_Your assignment:_ Each record must be printed exactly as given.

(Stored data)
==*==
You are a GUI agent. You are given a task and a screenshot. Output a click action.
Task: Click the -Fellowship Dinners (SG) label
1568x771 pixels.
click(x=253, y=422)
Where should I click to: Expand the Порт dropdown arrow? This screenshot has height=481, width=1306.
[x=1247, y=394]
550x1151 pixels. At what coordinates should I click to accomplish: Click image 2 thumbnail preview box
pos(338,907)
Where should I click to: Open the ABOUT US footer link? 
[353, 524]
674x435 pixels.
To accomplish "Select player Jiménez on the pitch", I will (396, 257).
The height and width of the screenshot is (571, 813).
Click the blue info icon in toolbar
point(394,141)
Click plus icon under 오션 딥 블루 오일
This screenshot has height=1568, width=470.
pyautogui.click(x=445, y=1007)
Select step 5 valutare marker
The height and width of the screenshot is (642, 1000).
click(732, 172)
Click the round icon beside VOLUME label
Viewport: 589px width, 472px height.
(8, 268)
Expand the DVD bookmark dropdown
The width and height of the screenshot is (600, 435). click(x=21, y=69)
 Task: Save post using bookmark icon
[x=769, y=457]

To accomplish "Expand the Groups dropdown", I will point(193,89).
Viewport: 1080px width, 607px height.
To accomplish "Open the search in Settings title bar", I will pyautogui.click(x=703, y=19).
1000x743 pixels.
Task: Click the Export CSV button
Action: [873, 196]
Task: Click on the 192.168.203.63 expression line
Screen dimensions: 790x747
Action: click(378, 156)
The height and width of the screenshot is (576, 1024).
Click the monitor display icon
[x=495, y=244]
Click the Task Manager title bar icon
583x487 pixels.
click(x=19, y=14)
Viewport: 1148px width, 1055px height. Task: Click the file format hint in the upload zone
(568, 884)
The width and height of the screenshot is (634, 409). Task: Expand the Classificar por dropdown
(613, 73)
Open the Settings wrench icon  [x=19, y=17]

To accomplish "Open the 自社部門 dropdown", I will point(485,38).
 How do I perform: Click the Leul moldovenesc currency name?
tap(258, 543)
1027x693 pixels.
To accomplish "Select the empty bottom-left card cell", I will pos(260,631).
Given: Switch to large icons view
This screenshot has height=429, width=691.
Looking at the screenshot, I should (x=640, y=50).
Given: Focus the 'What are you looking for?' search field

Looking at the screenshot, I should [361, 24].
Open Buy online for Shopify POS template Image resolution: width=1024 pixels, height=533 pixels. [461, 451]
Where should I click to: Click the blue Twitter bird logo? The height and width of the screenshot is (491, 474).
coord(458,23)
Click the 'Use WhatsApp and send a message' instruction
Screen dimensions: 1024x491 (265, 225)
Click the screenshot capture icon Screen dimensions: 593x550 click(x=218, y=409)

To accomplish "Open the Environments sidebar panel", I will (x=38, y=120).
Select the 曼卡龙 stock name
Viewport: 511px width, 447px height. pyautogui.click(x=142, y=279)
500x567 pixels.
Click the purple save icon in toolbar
==*==
_Solution:_
You are a GUI agent. You are given a task and a screenshot. Output a click action.
Task: Click the -Fellowship Dinners (SG) label
1568x771 pixels.
click(x=253, y=422)
Where should I click to: Expand the Порт dropdown arrow? This screenshot has height=481, width=1306.
[x=1247, y=394]
550x1151 pixels. At what coordinates should I click to accomplish: Click image 2 thumbnail preview box
pos(338,907)
Where should I click to: Open the ABOUT US footer link? 
[353, 524]
674x435 pixels.
To accomplish "Select player Jiménez on the pitch", I will (396, 257).
The height and width of the screenshot is (571, 813).
Click the blue info icon in toolbar
point(394,141)
Click plus icon under 오션 딥 블루 오일
This screenshot has height=1568, width=470.
pyautogui.click(x=445, y=1007)
Select step 5 valutare marker
The height and width of the screenshot is (642, 1000).
click(732, 172)
Click the round icon beside VOLUME label
Viewport: 589px width, 472px height.
(8, 268)
Expand the DVD bookmark dropdown
The width and height of the screenshot is (600, 435). click(x=21, y=69)
 Task: Save post using bookmark icon
[x=769, y=457]

To accomplish "Expand the Groups dropdown", I will point(193,89).
Viewport: 1080px width, 607px height.
To accomplish "Open the search in Settings title bar", I will pyautogui.click(x=703, y=19).
1000x743 pixels.
Task: Click the Export CSV button
Action: [873, 196]
Task: Click on the 192.168.203.63 expression line
Screen dimensions: 790x747
Action: click(378, 156)
The height and width of the screenshot is (576, 1024).
Click the monitor display icon
[x=495, y=244]
Click the Task Manager title bar icon
583x487 pixels.
click(x=19, y=14)
Viewport: 1148px width, 1055px height. Task: Click the file format hint in the upload zone
(568, 884)
The width and height of the screenshot is (634, 409). Task: Expand the Classificar por dropdown
(613, 73)
Open the Settings wrench icon  [x=19, y=17]

To accomplish "Open the 自社部門 dropdown", I will point(485,38).
 How do I perform: Click the Leul moldovenesc currency name?
tap(258, 543)
1027x693 pixels.
To accomplish "Select the empty bottom-left card cell", I will pos(260,631).
Given: Switch to large icons view
This screenshot has height=429, width=691.
Looking at the screenshot, I should (x=640, y=50).
Given: Focus the 'What are you looking for?' search field

Looking at the screenshot, I should [361, 24].
Open Buy online for Shopify POS template Image resolution: width=1024 pixels, height=533 pixels. [461, 451]
Where should I click to: Click the blue Twitter bird logo? The height and width of the screenshot is (491, 474).
coord(458,23)
Click the 'Use WhatsApp and send a message' instruction
Screen dimensions: 1024x491 (265, 225)
Click the screenshot capture icon Screen dimensions: 593x550 click(x=218, y=409)

To accomplish "Open the Environments sidebar panel", I will (x=38, y=120).
Select the 曼卡龙 stock name
Viewport: 511px width, 447px height. pyautogui.click(x=142, y=279)
500x567 pixels.
Click the purple save icon in toolbar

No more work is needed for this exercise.